Residencies in general and initiatives like The Land in particular have the ambition to offer an alternative ways of inhabiting the field of contemporary art. The Land, or The Rice Field in Thai, was established by Kamin Lertchaiprasert and Rirkrit Tiravanija, in northern Thailand in the late 1990’s. Lertchaiprasert describes it as “…an open space, though with certain intentions towards community, towards discussions and towards experimentation in other fields of thoughts.” Both Fogo Island Arts Corp. and The Land share a desire to foster a remote space for creativity that is grounded in a specific context which strive to become economically and ecologically sustainable. That’s where the similarities end’s. The Arts Corp. strategically uses language the legacy of Fogo Process and Fisherman’s co-op but their methods and long-term goals are not evident. As one of the main employers on the island, Shorefast has become a much larger initiative that involves more people, time, and money than a few idealistic filmmakers from Montreal and St John’s. The stakes for the inhabitants of Fogo Island are also different today: it is no longer about taking over the means of production–they have to create new revenue streams for themselves. Change is not only inevitable but also necessary. The fish is gone and not coming back anytime soon.

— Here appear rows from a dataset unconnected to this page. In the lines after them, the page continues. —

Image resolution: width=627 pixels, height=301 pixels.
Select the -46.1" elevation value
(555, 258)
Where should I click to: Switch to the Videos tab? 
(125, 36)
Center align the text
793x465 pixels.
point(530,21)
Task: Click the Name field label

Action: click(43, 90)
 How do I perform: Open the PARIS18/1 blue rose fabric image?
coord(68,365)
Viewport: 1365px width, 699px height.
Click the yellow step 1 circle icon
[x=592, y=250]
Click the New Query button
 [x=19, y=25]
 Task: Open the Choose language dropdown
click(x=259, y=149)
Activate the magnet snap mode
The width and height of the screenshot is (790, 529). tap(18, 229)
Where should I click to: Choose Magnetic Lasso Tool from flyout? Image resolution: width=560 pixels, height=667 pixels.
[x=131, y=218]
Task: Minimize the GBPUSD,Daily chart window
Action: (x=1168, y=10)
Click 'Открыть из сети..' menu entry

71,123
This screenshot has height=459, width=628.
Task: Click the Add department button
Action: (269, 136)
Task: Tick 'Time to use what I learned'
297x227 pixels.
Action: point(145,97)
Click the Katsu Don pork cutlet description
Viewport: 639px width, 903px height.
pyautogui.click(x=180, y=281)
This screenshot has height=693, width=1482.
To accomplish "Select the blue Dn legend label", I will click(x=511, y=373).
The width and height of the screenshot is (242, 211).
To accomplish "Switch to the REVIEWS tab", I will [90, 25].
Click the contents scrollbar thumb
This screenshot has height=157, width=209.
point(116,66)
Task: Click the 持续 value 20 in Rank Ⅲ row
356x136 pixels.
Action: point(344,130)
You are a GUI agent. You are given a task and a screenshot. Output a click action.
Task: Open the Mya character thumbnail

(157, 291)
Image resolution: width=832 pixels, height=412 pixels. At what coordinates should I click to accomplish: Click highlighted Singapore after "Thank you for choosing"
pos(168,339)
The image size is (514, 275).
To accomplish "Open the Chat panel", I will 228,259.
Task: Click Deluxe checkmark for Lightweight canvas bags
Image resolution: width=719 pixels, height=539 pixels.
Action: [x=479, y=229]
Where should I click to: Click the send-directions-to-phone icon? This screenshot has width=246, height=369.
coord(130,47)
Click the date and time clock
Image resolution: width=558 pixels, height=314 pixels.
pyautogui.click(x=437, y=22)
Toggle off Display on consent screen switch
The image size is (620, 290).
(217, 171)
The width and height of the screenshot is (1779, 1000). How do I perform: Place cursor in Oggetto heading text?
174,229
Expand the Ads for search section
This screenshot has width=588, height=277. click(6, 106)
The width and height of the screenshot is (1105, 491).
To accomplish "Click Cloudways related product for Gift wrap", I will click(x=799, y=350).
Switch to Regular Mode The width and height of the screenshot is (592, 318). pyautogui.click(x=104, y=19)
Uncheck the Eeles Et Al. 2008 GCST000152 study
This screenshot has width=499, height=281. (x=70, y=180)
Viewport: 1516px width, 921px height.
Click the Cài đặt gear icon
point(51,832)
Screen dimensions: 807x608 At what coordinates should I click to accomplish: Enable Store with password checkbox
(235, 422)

The discussions during the conference in Helsinki, most of the discussions had a pragmatic angle. Most of the participants and the members of the audience were involved in residencies or cultural policy makers. After my experiences on Fogo Island, I have become concerned with what functions residencies serve? All to often art lends itself as a simple solution to a complex query. Fogo Island is just one of the more extreme cases. The proliferation of them over the last two decades has been unparalleled. However, how much of this development has to do whit providing for the needs of cultural workers? My perception is that we need to demand more from both the public and private that utilize us for their own cultural and economical gain. After all, without our content, they have nothing.